• **Текст**:
((

“Всё вернётся вновь…”
К столетию Булата Окуджавы становится понятно, что это сильно недооценённый поэт. Окуджава шире “шестидесятничества”, с которым обычно связывают бардовскую песню. Просто в брежневские годы мы, как правило, слышали его в диссидентском и антисоветском ключе (как и Юлия Кима), — и это было с нашей стороны довольно легкомысленно.
Только недавно я понял, что в песне “о дураках” («Антон Палыч Чехов однажды заметил..») Окуджава использует один из маршей вермахта. (“Дураки любят собираться в стаи, Впереди главный во всей красе..”). В брежневские 70-е это казалось иронической метафорой (какие из маразматиков на мавзолее фашисты?), но из нынешнего дня песня о дураках видится пророческой.
Мы живём в сказочной эпохе, где «дурак» управляет государством в «стране дураков». Корни путинской фашизации — в ставке на откровенный анти-интеллектуализм (архаичную быдло-массу), в то время как у совка была хоть какая-то марксистская база и “научный коммунизм” в виде “модернизационного проекта”. Поэтому брежневская геронтократия не кажется сейчас такой озверелой бандой, какой стала путинская хунта, которая питается кровавыми мифами прошлого. Потому и война в Афгане была “скромнее”, а доводы рассудка — убедительнее для советского руководства.
Для мальчиков моего поколения песни Окуджавы и Высоцкого стали первым опытом свободомыслия, но Высоцкого сложно представить анти-имперцем. Он был, скорее, “патриотом” с военно-патриотической лирикой, где светлый образ фронтовиков противопоставлялся гнилой советской бюрократии.
С Окуджавой всё сложнее. Несмотря на “комиссаров в пыльных шлемах” (из раннего творчества), кончина империи не была для него катастрофой. Возможно, грузинские корни и расстрел отца в 1937 году уберегли поэта от того, чтобы считать империю “своей”.
Сам жанр «романса» отсылал его к не-государственной поэтике и создавал более широкий исторический контекст. Не случайно Арбат, хоть и находится рядом с кремлём, но “тёчет как река” где-то параллельно советской реальности.
Для Окуджавы характерен культ частного человека на фоне истории, “чужого среди своих”, — и эта “отстранённость” позволяла точнее видеть и советскую реальность, и имперскую судьбу.

))

• **Записи**:
((

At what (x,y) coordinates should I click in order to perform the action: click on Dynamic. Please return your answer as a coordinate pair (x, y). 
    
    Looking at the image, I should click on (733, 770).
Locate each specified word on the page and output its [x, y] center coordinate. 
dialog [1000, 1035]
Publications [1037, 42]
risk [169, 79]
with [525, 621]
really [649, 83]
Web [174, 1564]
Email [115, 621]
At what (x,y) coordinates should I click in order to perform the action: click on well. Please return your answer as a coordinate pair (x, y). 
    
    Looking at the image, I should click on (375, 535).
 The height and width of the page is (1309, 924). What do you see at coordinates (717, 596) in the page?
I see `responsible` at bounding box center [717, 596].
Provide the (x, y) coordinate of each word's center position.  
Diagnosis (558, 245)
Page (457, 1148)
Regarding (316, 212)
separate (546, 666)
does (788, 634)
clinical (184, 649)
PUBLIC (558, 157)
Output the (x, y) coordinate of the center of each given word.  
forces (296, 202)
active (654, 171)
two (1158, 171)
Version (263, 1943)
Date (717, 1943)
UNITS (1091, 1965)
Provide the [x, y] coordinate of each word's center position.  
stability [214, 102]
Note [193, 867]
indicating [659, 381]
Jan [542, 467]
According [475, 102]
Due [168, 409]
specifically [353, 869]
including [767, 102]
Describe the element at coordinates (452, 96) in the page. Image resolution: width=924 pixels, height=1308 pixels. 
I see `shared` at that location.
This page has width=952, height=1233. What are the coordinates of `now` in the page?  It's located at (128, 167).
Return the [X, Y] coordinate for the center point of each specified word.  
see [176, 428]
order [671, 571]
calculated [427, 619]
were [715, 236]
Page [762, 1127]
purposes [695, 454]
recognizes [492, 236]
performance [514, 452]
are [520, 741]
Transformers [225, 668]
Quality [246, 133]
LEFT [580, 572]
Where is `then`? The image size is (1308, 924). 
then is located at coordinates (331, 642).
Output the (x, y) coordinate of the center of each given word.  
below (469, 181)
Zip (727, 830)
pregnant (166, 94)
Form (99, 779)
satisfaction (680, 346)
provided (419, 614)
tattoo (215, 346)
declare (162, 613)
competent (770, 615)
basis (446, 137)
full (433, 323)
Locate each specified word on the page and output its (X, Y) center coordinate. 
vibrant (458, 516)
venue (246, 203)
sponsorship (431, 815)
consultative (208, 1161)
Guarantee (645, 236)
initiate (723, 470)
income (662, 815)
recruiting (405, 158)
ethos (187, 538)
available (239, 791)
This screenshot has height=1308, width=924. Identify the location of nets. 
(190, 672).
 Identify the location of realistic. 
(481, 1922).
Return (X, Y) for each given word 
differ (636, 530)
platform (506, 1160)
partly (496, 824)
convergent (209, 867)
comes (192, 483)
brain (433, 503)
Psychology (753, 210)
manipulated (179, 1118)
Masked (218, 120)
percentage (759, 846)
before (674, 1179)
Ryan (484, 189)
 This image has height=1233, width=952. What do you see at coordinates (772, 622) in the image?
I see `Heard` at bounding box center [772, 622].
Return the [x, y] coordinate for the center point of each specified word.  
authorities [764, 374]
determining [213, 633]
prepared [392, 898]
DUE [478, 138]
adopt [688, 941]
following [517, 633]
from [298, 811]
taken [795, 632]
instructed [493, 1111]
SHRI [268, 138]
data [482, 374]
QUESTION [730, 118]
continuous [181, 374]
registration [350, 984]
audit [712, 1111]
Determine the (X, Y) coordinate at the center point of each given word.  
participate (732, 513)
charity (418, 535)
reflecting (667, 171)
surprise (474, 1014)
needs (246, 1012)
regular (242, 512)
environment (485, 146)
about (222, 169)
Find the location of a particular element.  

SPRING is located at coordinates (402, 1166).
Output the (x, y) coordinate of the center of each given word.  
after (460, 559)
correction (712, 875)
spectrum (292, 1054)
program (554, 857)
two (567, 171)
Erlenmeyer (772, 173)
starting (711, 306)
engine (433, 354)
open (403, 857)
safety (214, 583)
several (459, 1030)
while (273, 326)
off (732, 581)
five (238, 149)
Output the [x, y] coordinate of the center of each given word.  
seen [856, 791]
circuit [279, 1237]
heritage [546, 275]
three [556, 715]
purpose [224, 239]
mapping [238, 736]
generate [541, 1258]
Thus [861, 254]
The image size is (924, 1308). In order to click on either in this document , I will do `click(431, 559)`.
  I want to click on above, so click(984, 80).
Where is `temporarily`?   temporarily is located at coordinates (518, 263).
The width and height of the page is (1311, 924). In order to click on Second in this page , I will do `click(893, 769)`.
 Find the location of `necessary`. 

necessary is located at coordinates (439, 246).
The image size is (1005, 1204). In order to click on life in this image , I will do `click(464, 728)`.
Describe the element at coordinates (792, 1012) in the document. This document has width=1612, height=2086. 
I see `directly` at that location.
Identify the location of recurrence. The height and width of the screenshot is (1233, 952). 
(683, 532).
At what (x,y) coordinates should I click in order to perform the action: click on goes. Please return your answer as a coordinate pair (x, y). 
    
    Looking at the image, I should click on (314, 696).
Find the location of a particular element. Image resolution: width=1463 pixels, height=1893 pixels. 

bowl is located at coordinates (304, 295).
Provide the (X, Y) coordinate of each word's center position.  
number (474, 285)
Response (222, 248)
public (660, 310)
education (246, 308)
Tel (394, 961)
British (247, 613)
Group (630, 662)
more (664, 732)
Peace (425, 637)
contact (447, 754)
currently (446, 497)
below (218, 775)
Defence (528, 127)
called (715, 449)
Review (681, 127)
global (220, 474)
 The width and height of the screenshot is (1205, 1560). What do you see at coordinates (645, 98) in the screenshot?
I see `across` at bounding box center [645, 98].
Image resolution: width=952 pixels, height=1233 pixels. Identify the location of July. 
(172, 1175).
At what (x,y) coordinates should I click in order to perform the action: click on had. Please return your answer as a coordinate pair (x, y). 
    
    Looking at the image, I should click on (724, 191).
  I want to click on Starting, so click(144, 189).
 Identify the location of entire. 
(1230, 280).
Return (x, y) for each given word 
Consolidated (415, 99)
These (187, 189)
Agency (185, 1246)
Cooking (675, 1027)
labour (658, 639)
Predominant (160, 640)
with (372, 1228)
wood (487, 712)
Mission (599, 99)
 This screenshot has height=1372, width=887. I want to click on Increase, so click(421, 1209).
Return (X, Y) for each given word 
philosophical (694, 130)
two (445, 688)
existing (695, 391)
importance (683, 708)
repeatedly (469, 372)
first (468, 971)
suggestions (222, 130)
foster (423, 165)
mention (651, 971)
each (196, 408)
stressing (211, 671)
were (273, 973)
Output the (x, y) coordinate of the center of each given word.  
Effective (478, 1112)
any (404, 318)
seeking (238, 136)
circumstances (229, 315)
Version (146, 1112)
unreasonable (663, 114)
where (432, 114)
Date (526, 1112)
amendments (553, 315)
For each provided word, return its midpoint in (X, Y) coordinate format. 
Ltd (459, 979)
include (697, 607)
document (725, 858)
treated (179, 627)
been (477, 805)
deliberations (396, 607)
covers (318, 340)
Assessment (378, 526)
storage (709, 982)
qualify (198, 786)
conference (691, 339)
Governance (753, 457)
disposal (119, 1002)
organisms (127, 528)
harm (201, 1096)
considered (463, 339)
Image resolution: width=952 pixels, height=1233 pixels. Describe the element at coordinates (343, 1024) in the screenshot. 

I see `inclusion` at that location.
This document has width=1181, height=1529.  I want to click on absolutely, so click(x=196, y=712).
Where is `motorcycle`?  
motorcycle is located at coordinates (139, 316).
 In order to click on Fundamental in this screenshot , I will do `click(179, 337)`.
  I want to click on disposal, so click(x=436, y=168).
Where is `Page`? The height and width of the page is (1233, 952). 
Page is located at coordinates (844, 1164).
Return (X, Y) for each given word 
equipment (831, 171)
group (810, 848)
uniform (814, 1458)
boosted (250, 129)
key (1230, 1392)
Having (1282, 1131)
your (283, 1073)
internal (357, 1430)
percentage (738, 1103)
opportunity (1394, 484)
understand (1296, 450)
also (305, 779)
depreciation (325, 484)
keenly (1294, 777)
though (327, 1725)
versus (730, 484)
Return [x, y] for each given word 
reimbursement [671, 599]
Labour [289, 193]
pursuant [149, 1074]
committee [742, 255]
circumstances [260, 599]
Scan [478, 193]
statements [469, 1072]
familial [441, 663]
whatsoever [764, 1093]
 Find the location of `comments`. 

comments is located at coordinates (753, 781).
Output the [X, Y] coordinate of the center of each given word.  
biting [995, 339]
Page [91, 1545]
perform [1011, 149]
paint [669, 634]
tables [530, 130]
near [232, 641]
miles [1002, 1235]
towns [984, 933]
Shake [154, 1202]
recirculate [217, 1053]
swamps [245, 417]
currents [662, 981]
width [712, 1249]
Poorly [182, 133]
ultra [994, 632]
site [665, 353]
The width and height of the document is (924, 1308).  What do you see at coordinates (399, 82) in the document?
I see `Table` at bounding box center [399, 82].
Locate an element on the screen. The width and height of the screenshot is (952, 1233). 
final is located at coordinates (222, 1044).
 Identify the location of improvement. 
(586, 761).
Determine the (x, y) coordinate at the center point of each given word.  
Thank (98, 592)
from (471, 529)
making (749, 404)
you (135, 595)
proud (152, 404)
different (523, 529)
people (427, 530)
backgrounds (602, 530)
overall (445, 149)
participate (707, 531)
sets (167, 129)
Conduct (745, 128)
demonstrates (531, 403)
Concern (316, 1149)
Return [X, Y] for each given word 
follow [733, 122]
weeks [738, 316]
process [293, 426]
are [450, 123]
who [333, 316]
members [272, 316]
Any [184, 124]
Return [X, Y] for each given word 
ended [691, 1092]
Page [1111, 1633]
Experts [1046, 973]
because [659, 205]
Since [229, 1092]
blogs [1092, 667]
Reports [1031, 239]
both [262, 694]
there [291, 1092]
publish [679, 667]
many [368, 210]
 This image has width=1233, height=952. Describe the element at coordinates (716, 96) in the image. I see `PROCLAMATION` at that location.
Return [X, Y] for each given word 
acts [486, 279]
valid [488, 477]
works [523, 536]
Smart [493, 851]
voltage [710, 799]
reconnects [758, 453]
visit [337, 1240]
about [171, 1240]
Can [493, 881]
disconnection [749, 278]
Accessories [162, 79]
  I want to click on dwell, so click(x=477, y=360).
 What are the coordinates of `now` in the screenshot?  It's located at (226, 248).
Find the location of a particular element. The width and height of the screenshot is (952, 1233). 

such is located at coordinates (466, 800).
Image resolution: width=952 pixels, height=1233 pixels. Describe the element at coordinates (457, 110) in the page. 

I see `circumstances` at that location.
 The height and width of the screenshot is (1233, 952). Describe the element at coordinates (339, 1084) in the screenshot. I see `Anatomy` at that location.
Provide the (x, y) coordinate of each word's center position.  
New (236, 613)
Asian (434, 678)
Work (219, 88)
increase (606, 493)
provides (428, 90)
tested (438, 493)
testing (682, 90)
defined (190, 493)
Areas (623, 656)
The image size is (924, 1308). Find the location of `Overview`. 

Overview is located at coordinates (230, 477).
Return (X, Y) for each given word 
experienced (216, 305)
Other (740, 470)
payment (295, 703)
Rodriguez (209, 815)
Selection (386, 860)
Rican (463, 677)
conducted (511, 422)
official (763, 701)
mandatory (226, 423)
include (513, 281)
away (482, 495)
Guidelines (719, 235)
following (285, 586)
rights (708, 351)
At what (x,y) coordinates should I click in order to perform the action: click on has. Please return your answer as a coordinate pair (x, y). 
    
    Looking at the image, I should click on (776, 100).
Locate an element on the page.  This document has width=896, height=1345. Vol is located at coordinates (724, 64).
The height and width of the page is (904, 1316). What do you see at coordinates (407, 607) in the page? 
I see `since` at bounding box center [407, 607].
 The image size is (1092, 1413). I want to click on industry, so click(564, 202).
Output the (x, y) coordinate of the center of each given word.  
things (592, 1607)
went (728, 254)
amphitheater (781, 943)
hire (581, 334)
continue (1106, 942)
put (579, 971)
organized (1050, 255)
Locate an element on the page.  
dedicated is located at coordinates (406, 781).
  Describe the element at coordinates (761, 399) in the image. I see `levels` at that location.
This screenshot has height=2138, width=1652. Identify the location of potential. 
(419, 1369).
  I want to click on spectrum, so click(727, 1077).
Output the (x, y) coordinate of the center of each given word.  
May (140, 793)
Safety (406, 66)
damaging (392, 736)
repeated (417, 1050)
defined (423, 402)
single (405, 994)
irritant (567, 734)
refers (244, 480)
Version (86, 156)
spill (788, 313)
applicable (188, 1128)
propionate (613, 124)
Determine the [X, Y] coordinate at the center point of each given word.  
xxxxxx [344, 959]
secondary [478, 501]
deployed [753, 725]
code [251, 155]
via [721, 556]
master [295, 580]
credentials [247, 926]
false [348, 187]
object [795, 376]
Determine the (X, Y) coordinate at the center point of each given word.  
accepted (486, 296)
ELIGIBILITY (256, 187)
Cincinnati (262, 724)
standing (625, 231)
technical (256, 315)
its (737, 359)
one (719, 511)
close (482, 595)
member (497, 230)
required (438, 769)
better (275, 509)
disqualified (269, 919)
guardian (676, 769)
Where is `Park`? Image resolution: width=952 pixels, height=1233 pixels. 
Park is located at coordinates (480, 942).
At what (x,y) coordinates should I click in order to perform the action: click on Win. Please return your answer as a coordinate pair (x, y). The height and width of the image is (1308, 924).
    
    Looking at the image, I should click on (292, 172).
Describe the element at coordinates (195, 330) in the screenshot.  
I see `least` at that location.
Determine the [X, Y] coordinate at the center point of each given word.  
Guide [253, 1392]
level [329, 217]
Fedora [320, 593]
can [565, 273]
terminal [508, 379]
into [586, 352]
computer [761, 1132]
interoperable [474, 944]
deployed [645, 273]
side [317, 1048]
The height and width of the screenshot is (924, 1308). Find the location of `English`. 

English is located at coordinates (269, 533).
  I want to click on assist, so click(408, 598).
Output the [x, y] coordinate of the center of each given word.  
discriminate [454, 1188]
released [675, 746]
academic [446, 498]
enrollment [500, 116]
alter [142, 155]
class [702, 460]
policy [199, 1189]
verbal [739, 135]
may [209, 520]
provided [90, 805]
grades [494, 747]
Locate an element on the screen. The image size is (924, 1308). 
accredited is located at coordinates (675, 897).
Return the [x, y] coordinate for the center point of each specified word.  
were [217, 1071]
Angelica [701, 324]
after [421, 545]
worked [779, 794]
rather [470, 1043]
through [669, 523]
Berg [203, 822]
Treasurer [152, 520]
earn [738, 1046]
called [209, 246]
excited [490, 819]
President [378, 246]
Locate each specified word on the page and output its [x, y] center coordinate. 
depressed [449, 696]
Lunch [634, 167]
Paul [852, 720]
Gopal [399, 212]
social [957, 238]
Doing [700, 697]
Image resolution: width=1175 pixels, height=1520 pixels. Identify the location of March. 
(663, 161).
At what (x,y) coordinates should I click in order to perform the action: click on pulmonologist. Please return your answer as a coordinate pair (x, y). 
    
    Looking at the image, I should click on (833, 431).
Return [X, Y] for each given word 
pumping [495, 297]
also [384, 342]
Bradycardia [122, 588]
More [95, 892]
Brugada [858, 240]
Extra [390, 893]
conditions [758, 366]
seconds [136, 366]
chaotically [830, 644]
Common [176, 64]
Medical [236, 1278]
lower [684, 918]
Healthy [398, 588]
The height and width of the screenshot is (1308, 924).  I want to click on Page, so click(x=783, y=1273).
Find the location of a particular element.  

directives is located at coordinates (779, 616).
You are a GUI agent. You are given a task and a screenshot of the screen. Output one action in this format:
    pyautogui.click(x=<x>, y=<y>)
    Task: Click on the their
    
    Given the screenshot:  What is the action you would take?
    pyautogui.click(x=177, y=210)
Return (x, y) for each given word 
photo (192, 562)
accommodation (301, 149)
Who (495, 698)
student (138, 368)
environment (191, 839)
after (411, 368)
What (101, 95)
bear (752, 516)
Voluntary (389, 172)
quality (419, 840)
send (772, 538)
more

))

• **Задание**: Ответьте, в каком году, согласно тексту об Окуджаве, был расстрелян отец поэта.

• **Ответ**: В 1937 году.